Home/ Cookbook/ Charts/ Scatter

Scatter plot with regression

Two continuous variables, one dot per observation, an optional regression line. The chart that answers "are these two things related?" — yes, no, or "kind of, with outliers".

Charts · 15 of 20 1 primitive · Chart.Scatter ~15 min React · @corelithzw/react

Overview

Two continuous axes, one dot per data point, an optional fit line and confidence band. The fastest way to spot a relationship — or refute one.

Scatter plots answer correlation questions: does this go up when that goes up? They also reveal what other chart types hide: outliers (the dots that don't sit on the line), clusters (clumps that suggest sub-populations), and heteroscedasticity (spread that grows with the value). A regression line on top tells you the direction and steepness; a confidence band tells you how confident the data is in that fit.

Reach for it for any two-variable comparison with more than 20 observations — operator output vs. shift length, household size vs. monthly spend, package weight vs. delivery cost. Skip it for time series (use a line), for category counts (use bars), or for under 10 points (just print the numbers).
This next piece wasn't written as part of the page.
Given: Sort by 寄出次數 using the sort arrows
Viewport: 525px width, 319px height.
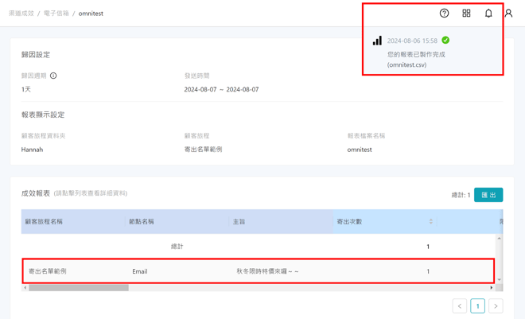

The opinion: show the regression line by default, but always state the R² nearby. A confident-looking line with R² of 0.08 is a lie; the chart should call out its own weakness.

The chart

Operator shift-length vs. entries logged. Positive correlation with a clear ceiling around 11 hours.

Shift length vs. entries logged 40 observations of operator shifts. R² of 0.62 — strong positive correlation. Outliers cluster above 9-hour shifts where entries plateau. 0 20 40 60 80 4h 6h 8h 10h 12h R² = 0.62 n = 40 Shift length Entries logged

Required pieces

Roadmap: Chart.Scatter with built-in OLS regression and outlier detection ships in v0.2. v0.1 users compute regression server-side and pass the fit line as a sibling.

React snippet

Pass data with x and y; the chart fits the regression.

Chart.Scatter@corelithzw/react

Customising

Bubble (third dimension as size)

Encode a third numeric variable as dot radius. Useful for "value, frequency, recency"-style three-axis comparisons.

<Chart.Scatter
  data={data}
  xAccessor="x"
  yAccessor="y"
  sizeAccessor="count"
  variant="bubble"
/>

Grouped by category

Colour-code dots by a categorical variable — region, role, age band. Reveals whether the relationship varies by group.

<Chart.Scatter
  data={data}
  colorAccessor="region"
  legend
  regression="per-group"
/>

No regression line

Sometimes you just want the cloud — for exploration, before you commit to a fit.

<Chart.Scatter
  data={data}
  regression={false}
  pointOpacity={0.5}
/>

In context

Inside an exec dashboard row card. Title and R² in a stat-card-style header; the scatter sits underneath.

Shift length × Entries
40 shifts · October
R² 0.62 · strong

Accessibility

Hundreds of dots and a fit line are nearly impossible to read non-visually without a summary statement. Lead with the statistics.

  • One role="img" per scatter. Inside, <title> names it and <desc> states n, R², slope, and any obvious clusters or outliers.
  • Aria-label leads with the verdict. "Shift length vs. entries logged, positive correlation, R squared 0.62, two outliers above 10 hours" — not "Scatter plot with 40 dots".
  • Outliers carry a non-colour cue. Red dots are also labelled "outlier" in the desc and listed in the fallback table; colour-blind users hear them by name.
  • Hidden numeric table. Every data point appears with its x, y, group, and "outlier" flag in an sr-only <table>.
  • Keyboard nav by data point. Tab enters the chart; left/right arrows move to the next-nearest point along x; the value is announced.
  • R² is text, not a colour. "R² = 0.62 · strong" appears as a visible badge so screen readers and colour-blind users get the confidence without the chart shape.